Wednesday 9 December 2015

Not Russian enough

Where are you from?… Who would have thought that this simple question could cause such discomfort to me?

I was born in Latvia to Russian parents two years before the Soviet Union collapsed. I went to a Russian school and was raised in the environment of Russian patriotism. I didn`t care or understand when my parents were talking about them feeling foreign to Latvia; and I just accepted their position that we were not-always-welcome Russians who were born and lived in Latvia.

So when I was 17 my mom suggested that we needed to get a citizenship of Latvia. It was soon after the country joined the European Union. According to my parents being a citizen would make my life easier (and it did give me an opportunity to travel and study in the UK later on). "Wait a second! I have to pass an exam to become a citizen of the country I was born in, and where both of my parents were born?!"- I was in shock suddenly.
"This must be a mistake!" 

I didn`t really travel or go on many holidays back then so having a non-citizen passport never bothered me (or let`s say I never really thought about it). So in the end I had to pass a standard exam including language knowledge and history tests to get a Latvian citizen passport. However, if you think about it, it would be a standard exam for somebody who just had decided to come and live in Latvia, for myself who was born there it was humiliating (to say the least!). 

I still do not understand the reason for the country rejecting its people on the basis of having foreign roots or language. This just does not make any sense to me and I think this is wrong. And to be honest now it does not even matter, looking for reasons or justifying history is totally irrelevant. What is important to me is that I cannot properly understand my national identity and this is where my hard-to-resolve internal conflict comes from.

• _DATA EXCERPT_
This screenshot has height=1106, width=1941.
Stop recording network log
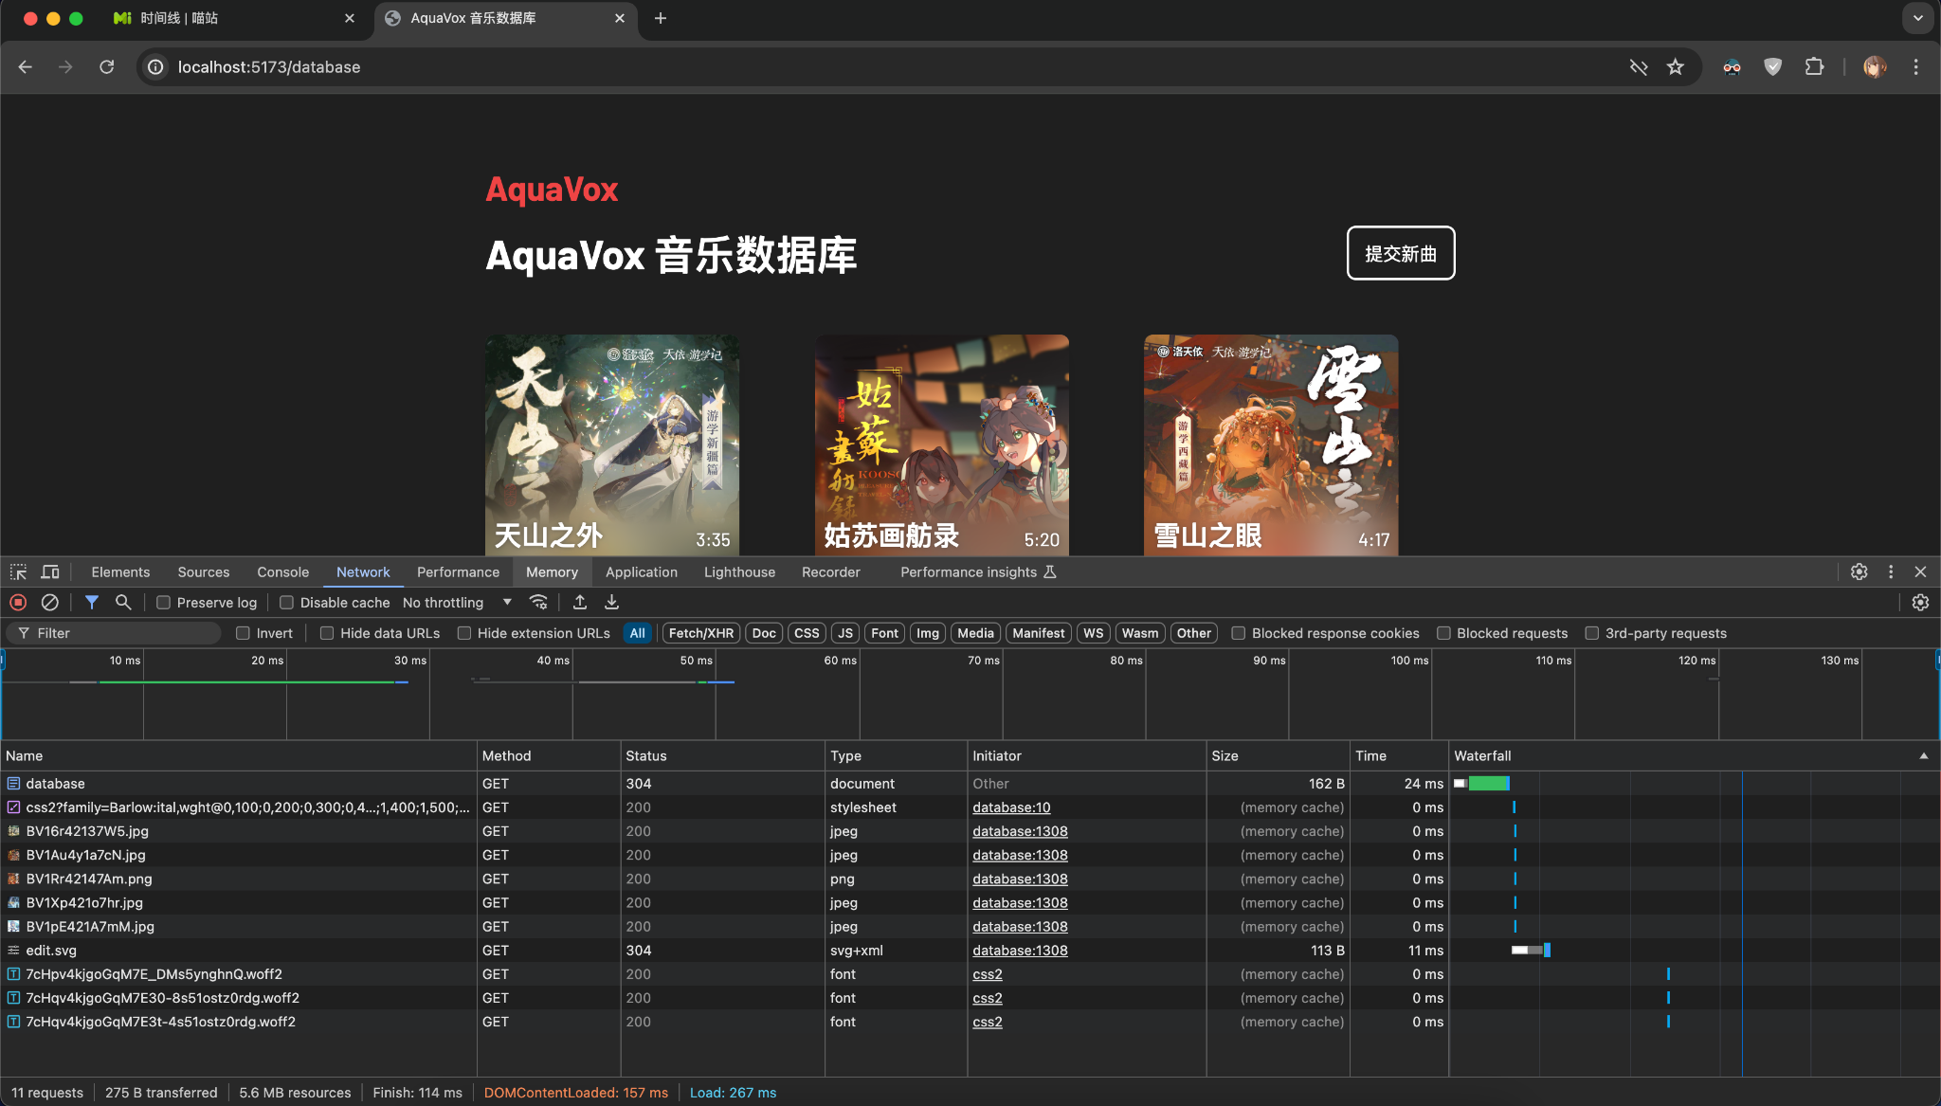click(x=18, y=602)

• _EXERCISE PROMPT_
Could you transcribe the full blog post on Latvian citizenship above, word for word?

• _SOLUTION FOR THIS PROBLEM_
Wednesday 9 December 2015

Not Russian enough

Where are you from?… Who would have thought that this simple question could cause such discomfort to me?

I was born in Latvia to Russian parents two years before the Soviet Union collapsed. I went to a Russian school and was raised in the environment of Russian patriotism. I didn`t care or understand when my parents were talking about them feeling foreign to Latvia; and I just accepted their position that we were not-always-welcome Russians who were born and lived in Latvia.

So when I was 17 my mom suggested that we needed to get a citizenship of Latvia. It was soon after the country joined the European Union. According to my parents being a citizen would make my life easier (and it did give me an opportunity to travel and study in the UK later on). "Wait a second! I have to pass an exam to become a citizen of the country I was born in, and where both of my parents were born?!"- I was in shock suddenly.
"This must be a mistake!" 

I didn`t really travel or go on many holidays back then so having a non-citizen passport never bothered me (or let`s say I never really thought about it). So in the end I had to pass a standard exam including language knowledge and history tests to get a Latvian citizen passport. However, if you think about it, it would be a standard exam for somebody who just had decided to come and live in Latvia, for myself who was born there it was humiliating (to say the least!). 

I still do not understand the reason for the country rejecting its people on the basis of having foreign roots or language. This just does not make any sense to me and I think this is wrong. And to be honest now it does not even matter, looking for reasons or justifying history is totally irrelevant. What is important to me is that I cannot properly understand my national identity and this is where my hard-to-resolve internal conflict comes from.